I teach a beginning class in NC. Be glad to help you avoid the trials and errors and get you started making a functional and good looking knife.


----------



## Anvil Head (Nov 17, 2011)

Trav is a very experienced maker and instructor. If you're close to his class set up in NC....do it.
I teach begining and advanced bladesmithing, sheath making and advanced embellishment here in North GA, just above Atlanta. There are many other talented makers that take on students as well as several community colleges that offer classes. 

Alot of us old poots taught ourselves and picked brains where we could (no internet to surf for info), but taking quality instruction will really shorten the learning curve.


----------



## sharpeblades (Nov 18, 2011)

I also take on students on a limited basis and teach Straight blades plus Leather and Kydex sheaths and Folders & Auto's also. Ime in South Ga. Any way i can help just holler


----------



## chad85 (Nov 18, 2011)

im liven in maryland so dont no anybody up here so i guess i will be doing trial and error put will be gettn tips


----------



## John I. Shore (Nov 18, 2011)

chad85 said:


> im liven in maryland so dont no anybody up here so i guess i will be doing trial and error put will be gettn tips



Do it like I did, get the book and video (how to make knives by R W Loveless).  DVD and book can be found on Ebay, that'll show you the steps, go to some knife shows and speak with every knifemaker you meet.  When you get a chance to go to a shop, jump on it.  I have had two guys I taught that are very successful today.  Get the book, read it, and drop me a email whenever you have any ?'s (messermacher@yahoo.com) Also, check the Knifemakers Guild member list for makers near you, most are willing to help out.  Remember, making a knife is easy, just grind away everything that doesn't look like a knife.


----------



## Anvil Head (Nov 19, 2011)

Do not dispair, there are plenty of knifemakers everywhere in every town. Most are parttime, working on a shoestring budget, putting in long extra hours, so they aren't out kicking the bushes for students or visitors. 
I meet new makers everyday from every walk of life since the Georgia Guild chartered up. I am no longer surprised to find that the guy just around the corner is making knives. There are actually 5 that I know of within 5 miles of me right now. Probably close to 30 within 25 miles. No, not all are acomplished veteran makers, but they are doing and learning and doing some more. Striving to get better with every project.

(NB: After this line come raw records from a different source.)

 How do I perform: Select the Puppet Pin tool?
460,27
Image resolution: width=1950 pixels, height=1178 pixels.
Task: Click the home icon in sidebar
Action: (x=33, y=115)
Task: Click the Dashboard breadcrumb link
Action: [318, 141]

You got to kick some bushes and turn some rocks. If you are in a small town, the local barber or hardware/feed & seed store are good places to ask around as well.

Recommend going to the local gun/knife shows, gun shops, etc. and asking around. Let folks know you are wanting to meet some knifemakers......you'll be surprised what you find.
Please remember that a lot of us depend on the income we get from our labors to support our addiction and pay the bills so time is precious, be courteous and considerate. All of the makers I know (I know quite a few) will welcome you into their shops, help get you started, and teach you what they know. A very giving bunch of folks.
If you find yourself in or near Atlanta you are always welcome to stop by for some pointers or knife/gun/fish talk.


----------